EXERCISE: Every entry, from first to last, is to be retyped without any alteration.

RECORDED INFORMATION:
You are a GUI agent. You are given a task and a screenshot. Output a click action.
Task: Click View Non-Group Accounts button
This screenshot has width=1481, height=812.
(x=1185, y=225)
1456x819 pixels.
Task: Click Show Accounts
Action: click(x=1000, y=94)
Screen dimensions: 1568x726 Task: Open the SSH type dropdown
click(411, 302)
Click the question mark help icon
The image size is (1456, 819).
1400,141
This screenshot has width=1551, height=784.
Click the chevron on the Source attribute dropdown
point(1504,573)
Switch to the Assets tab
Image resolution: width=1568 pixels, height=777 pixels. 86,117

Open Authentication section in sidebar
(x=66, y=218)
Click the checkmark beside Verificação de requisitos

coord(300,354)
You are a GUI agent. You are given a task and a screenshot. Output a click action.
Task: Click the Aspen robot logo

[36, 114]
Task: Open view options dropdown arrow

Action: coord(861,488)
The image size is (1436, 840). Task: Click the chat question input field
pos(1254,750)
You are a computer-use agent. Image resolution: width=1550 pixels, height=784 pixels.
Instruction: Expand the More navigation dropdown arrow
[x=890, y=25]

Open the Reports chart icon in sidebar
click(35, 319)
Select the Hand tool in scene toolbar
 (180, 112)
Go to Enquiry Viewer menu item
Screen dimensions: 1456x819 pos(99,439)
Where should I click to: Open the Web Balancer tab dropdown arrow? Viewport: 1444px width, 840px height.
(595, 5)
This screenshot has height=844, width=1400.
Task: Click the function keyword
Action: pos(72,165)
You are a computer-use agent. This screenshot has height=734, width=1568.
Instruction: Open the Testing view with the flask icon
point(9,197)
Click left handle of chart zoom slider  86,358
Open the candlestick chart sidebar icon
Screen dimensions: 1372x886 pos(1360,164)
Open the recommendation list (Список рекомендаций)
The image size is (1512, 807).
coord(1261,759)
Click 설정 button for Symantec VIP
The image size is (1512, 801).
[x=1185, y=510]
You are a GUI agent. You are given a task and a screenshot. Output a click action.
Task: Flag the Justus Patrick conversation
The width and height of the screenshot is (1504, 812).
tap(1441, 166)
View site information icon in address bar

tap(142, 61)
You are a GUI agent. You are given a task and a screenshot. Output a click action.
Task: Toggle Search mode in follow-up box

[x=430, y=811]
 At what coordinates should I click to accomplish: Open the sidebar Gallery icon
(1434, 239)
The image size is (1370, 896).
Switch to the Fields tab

EXERCISE OUTPUT:
You are a GUI agent. You are given a task and a screenshot. Output a click action.
Task: Click View Non-Group Accounts button
This screenshot has width=1481, height=812.
(x=1185, y=225)
1456x819 pixels.
Task: Click Show Accounts
Action: click(x=1000, y=94)
Screen dimensions: 1568x726 Task: Open the SSH type dropdown
click(411, 302)
Click the question mark help icon
The image size is (1456, 819).
1400,141
This screenshot has width=1551, height=784.
Click the chevron on the Source attribute dropdown
point(1504,573)
Switch to the Assets tab
Image resolution: width=1568 pixels, height=777 pixels. 86,117

Open Authentication section in sidebar
(x=66, y=218)
Click the checkmark beside Verificação de requisitos

coord(300,354)
You are a GUI agent. You are given a task and a screenshot. Output a click action.
Task: Click the Aspen robot logo

[36, 114]
Task: Open view options dropdown arrow

Action: coord(861,488)
The image size is (1436, 840). Task: Click the chat question input field
pos(1254,750)
You are a computer-use agent. Image resolution: width=1550 pixels, height=784 pixels.
Instruction: Expand the More navigation dropdown arrow
[x=890, y=25]

Open the Reports chart icon in sidebar
click(35, 319)
Select the Hand tool in scene toolbar
 (180, 112)
Go to Enquiry Viewer menu item
Screen dimensions: 1456x819 pos(99,439)
Where should I click to: Open the Web Balancer tab dropdown arrow? Viewport: 1444px width, 840px height.
(595, 5)
This screenshot has height=844, width=1400.
Task: Click the function keyword
Action: pos(72,165)
You are a computer-use agent. This screenshot has height=734, width=1568.
Instruction: Open the Testing view with the flask icon
point(9,197)
Click left handle of chart zoom slider  86,358
Open the candlestick chart sidebar icon
Screen dimensions: 1372x886 pos(1360,164)
Open the recommendation list (Список рекомендаций)
The image size is (1512, 807).
coord(1261,759)
Click 설정 button for Symantec VIP
The image size is (1512, 801).
[x=1185, y=510]
You are a GUI agent. You are given a task and a screenshot. Output a click action.
Task: Flag the Justus Patrick conversation
The width and height of the screenshot is (1504, 812).
tap(1441, 166)
View site information icon in address bar

tap(142, 61)
You are a GUI agent. You are given a task and a screenshot. Output a click action.
Task: Toggle Search mode in follow-up box

[x=430, y=811]
 At what coordinates should I click to accomplish: Open the sidebar Gallery icon
(1434, 239)
The image size is (1370, 896).
Switch to the Fields tab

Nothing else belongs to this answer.